Ayah melakukan ayunan-ayunan lagi. Kuakui, Ayah memang cukup lihai. Perasaan sakit akhirnya berganti nikmat. Baru kali ini aku merasakan kenikmatan yang tiada taranya. Pantas orang bilang surga dunia. Aku mengimbangi kenikmatan ini dengan menggoyang-goyangkan pantatku.
"Terus Wit, ya.. seperti itu.." sebut Ayah sambil mempercepat dorongan Kontolnya.
"Ayah.. ohh.., ohh.." renguhku karena sudah tidak tahan lagi.
Seketika itu juga darahku mengalir cepat, segumpal cairan putih meleleh di bibir vaginaku. Kutarik leher Ayah hingga pundaknya kugigit keras. Ayah semakin terangsang rupanya. Dengan perkasa dikuasainya diriku.
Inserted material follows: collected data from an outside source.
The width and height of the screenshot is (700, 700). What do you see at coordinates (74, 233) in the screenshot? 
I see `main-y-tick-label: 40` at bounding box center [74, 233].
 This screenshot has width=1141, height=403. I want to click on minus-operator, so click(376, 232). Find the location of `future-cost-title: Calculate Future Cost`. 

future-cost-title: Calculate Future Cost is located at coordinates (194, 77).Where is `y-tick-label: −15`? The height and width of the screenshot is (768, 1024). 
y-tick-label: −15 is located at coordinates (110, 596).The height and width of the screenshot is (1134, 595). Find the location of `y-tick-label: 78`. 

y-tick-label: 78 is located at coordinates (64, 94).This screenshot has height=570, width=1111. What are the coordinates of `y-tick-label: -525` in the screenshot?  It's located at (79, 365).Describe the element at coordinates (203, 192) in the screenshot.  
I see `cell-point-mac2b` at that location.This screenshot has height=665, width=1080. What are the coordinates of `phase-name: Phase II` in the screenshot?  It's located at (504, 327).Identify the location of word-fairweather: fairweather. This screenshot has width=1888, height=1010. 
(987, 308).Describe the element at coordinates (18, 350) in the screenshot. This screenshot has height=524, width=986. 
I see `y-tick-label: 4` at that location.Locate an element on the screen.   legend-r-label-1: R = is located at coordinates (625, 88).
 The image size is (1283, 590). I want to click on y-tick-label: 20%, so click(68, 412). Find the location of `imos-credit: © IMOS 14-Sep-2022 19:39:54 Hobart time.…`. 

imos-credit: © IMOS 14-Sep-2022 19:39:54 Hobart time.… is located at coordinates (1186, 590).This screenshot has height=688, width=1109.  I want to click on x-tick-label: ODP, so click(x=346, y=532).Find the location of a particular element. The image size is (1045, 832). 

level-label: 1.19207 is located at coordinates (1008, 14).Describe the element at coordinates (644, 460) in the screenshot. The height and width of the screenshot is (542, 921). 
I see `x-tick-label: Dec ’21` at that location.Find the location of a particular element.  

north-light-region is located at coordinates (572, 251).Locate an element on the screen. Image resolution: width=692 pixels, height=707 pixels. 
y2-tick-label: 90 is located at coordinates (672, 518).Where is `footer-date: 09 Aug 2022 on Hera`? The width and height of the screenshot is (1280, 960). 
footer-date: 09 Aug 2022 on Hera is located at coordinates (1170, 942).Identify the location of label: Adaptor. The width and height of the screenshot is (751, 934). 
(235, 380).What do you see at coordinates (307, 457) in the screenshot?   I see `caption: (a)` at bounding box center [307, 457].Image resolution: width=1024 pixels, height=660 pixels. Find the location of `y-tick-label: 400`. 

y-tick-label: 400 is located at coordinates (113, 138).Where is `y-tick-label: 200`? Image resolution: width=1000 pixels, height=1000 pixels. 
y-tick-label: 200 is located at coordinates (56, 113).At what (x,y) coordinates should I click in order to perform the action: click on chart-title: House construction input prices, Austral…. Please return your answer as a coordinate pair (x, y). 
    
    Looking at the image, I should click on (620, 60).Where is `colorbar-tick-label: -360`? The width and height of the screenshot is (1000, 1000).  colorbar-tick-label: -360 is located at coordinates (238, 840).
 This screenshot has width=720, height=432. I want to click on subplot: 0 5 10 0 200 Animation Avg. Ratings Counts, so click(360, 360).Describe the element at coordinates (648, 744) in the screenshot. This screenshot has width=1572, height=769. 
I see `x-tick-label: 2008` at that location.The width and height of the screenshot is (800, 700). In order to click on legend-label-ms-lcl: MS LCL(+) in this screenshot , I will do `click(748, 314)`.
Vagina yang sudah basah berulangkali diterobos Kontol Ayah. Tidak jarang payudaraku diremas dan putingku dihisap. Rambutku pun dijambak Ayah. Birahiku kembali memuncak. Selama tiga menit kami melakukan gaya konvensional ini. Tidak banyak variasi yang dilakukan Ayah. Mungkin karena baru pertama kali, dia takut menyakitiku.

Kenikmatan ini semakin tidak tertahankan ketika kami berganti gaya. Dengan posisi 69, Ayah masih perkasa. Kontol Ayah dengan tanpa kendali keluar masuk vaginaku.
"Nikmat Wit..? Ohh.. uhh.." tanyanya.
Terus terang, gaya ini lebih nikmat dari sebelumnya. Berulangkali aku melenguh dan mendesah dibuatnya.
" Yah.. Juita nggak tahan.." katakuku ditengah terjangan Ayah.
"Sa.. sa.. bar Sayang.., ta.. ta.. han dulu.." ucap Ayah terpatah-patah.
Tetapi aku sudah tidak kuat lagi, dan untuk ketiga kalinya aku mengeluarkan mani kembali.
"Okhh.. Ohkk.. hh..!" teriakku.
Lututku seketika lemas dan aku tertelungkup di ranjang. Dengan posisi telungkup di ranjang membuat Ayah semakin belingsatan. Ayah semakin kuat menekan Kontolnya. Aku memberikan ruang dengan mengangkat pantatku sedikit ke atas. Tidak berapa lama dia pun keluar juga.
"Okhh.. Ohh.. Ohk.." erang Ayah.
Hangat rasanya ketika mani Ayah menyiram lubang vaginaku.

Dengan peluh di tubuh, Ayah menindih tubuhku. Nafas kami berdua tersengal-sengal. Sekian lama Ayah memelukku dari belakang, sementara mataku masih terpejam merasakan kenikmatan yang baru pertama kali kualami. Dengan Kontol yang masih bersarang di vaginaku, dia mencium lembut leherku dari belakang.
"Wit, Ayah sayang Juita. Sebelum menikahi Mamamu, Ayah sudah tertarik sama Juita.." ucap Ayah sambil mengelus rambutku.

Mama dan adikku, tiga hari di rumah nenek. Selama tiga hari itu pula, aku dan Ayah mencari kepuasan bersama. Entah setan mana yang merasuki kami, dan juga tidak tahu sudah berapa kali kami lakukannya. Terkadang malam hari juga, walaupun Mama ada di rumah. Dengan alasan menonton bola di TV, Ayah membangunkanku, yang jelas perbuatan ini kulakukan hingga sekarang.